__Information given__.
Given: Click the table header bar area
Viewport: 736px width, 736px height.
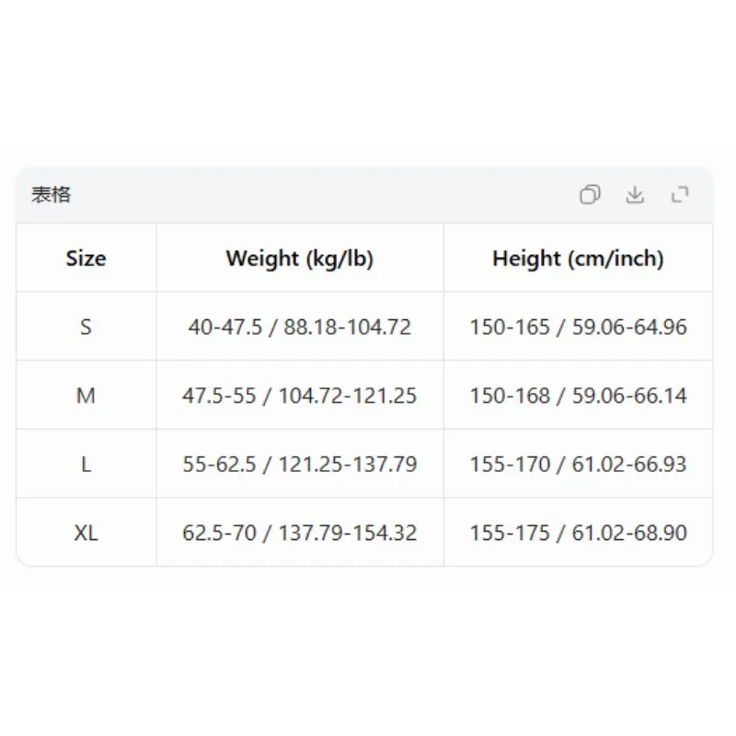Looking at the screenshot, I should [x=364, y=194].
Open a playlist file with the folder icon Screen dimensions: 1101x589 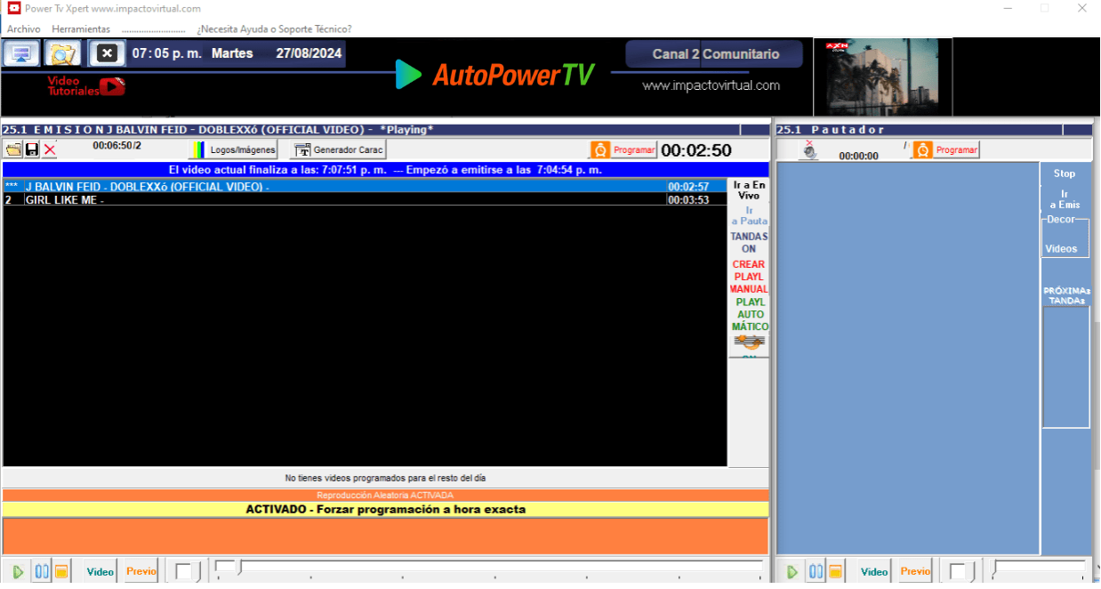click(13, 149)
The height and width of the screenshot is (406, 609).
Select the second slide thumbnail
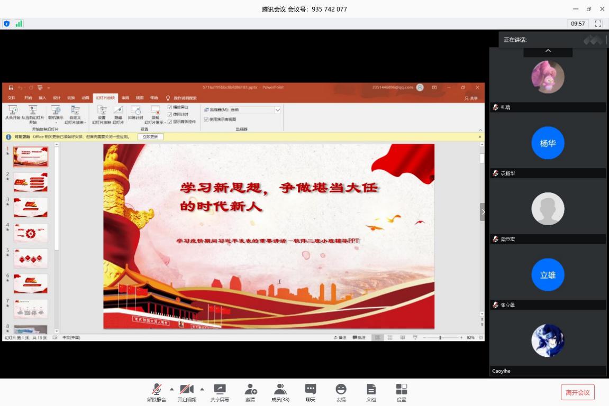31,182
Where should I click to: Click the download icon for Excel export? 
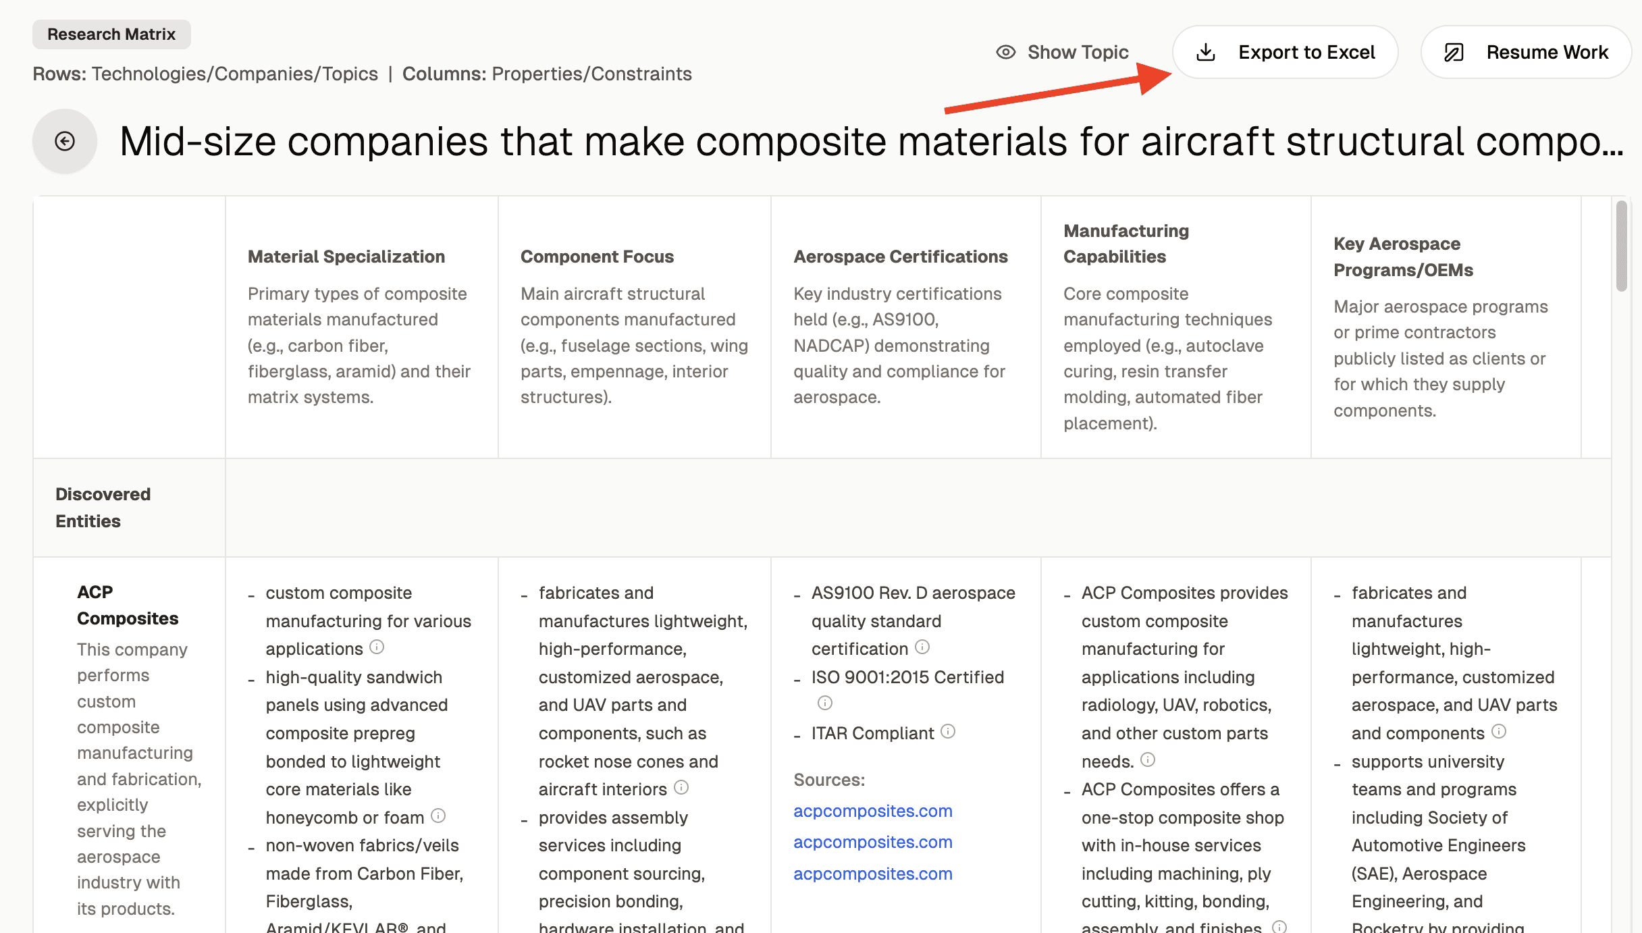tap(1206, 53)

==

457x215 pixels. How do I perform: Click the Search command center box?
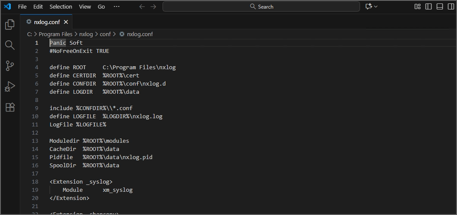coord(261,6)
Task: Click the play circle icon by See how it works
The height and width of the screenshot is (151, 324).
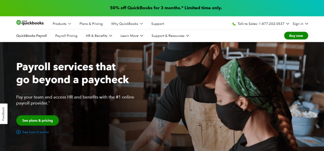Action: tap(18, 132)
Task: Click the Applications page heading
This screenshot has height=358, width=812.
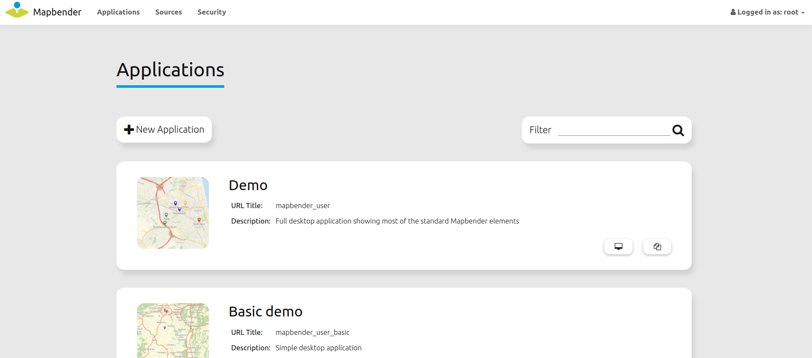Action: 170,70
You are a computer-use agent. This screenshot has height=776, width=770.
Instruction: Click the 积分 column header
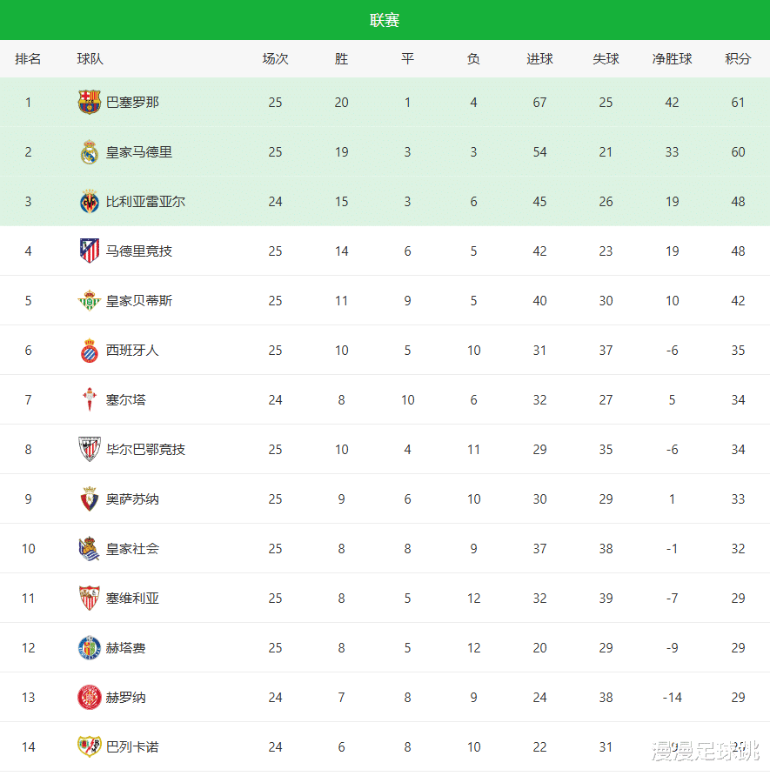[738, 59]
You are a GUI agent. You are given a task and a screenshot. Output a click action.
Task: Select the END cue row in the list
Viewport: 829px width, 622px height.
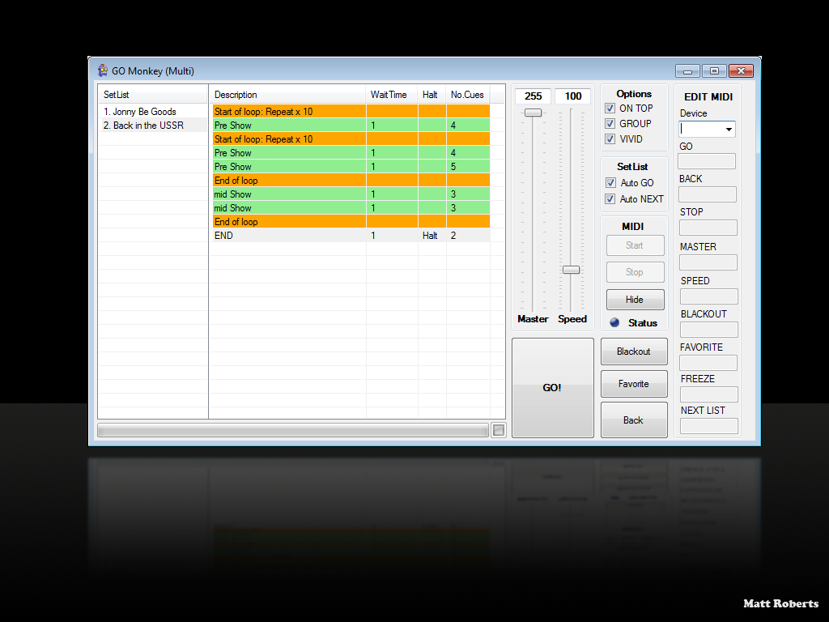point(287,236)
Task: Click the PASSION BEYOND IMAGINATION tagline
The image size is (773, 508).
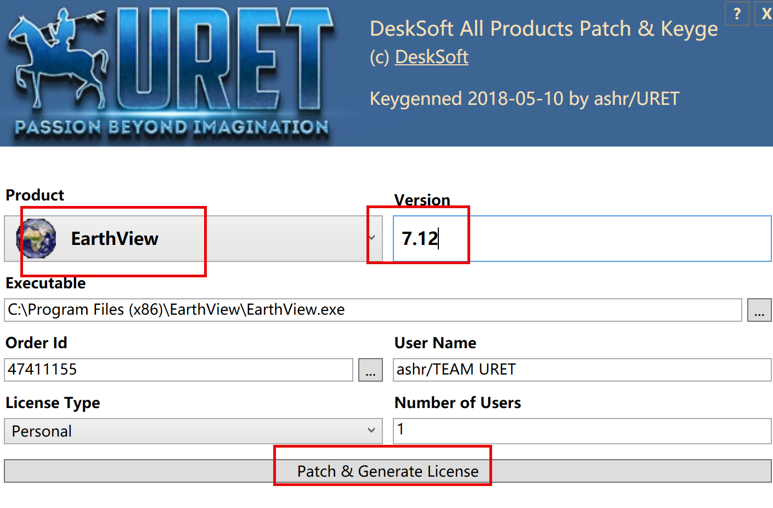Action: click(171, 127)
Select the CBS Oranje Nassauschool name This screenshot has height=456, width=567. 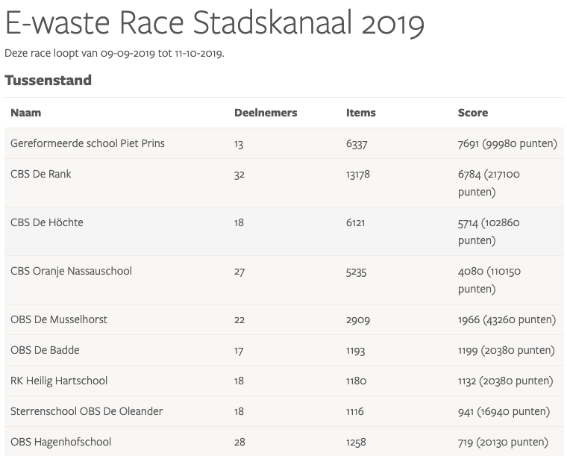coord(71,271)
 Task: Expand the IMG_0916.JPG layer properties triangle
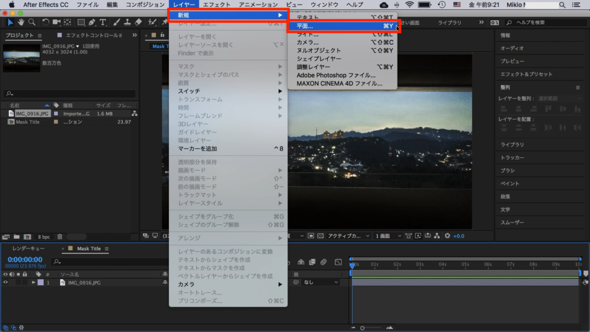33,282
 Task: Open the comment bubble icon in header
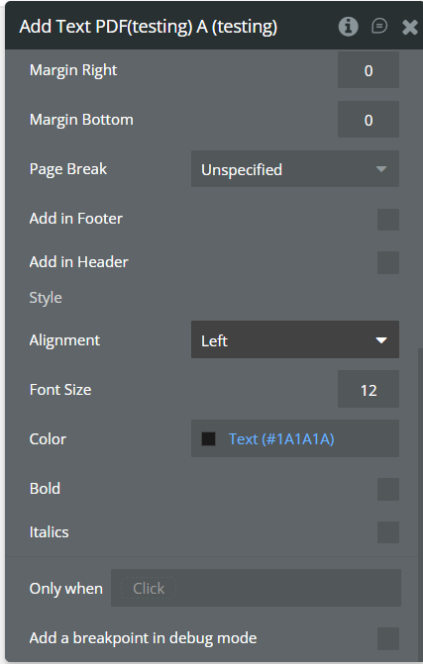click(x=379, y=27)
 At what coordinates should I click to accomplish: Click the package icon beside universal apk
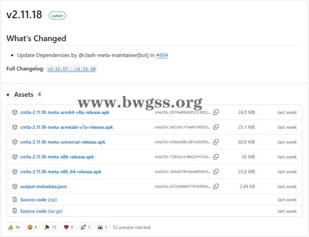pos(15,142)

---

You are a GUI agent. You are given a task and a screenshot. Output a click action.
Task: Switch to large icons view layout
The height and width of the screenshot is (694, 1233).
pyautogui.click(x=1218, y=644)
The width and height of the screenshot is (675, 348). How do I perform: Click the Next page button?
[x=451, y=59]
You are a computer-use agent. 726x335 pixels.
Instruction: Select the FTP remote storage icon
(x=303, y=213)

__Required work__. Count the lines of the material above that contain the string "agent". Write nothing but the count.

__Response box__. 4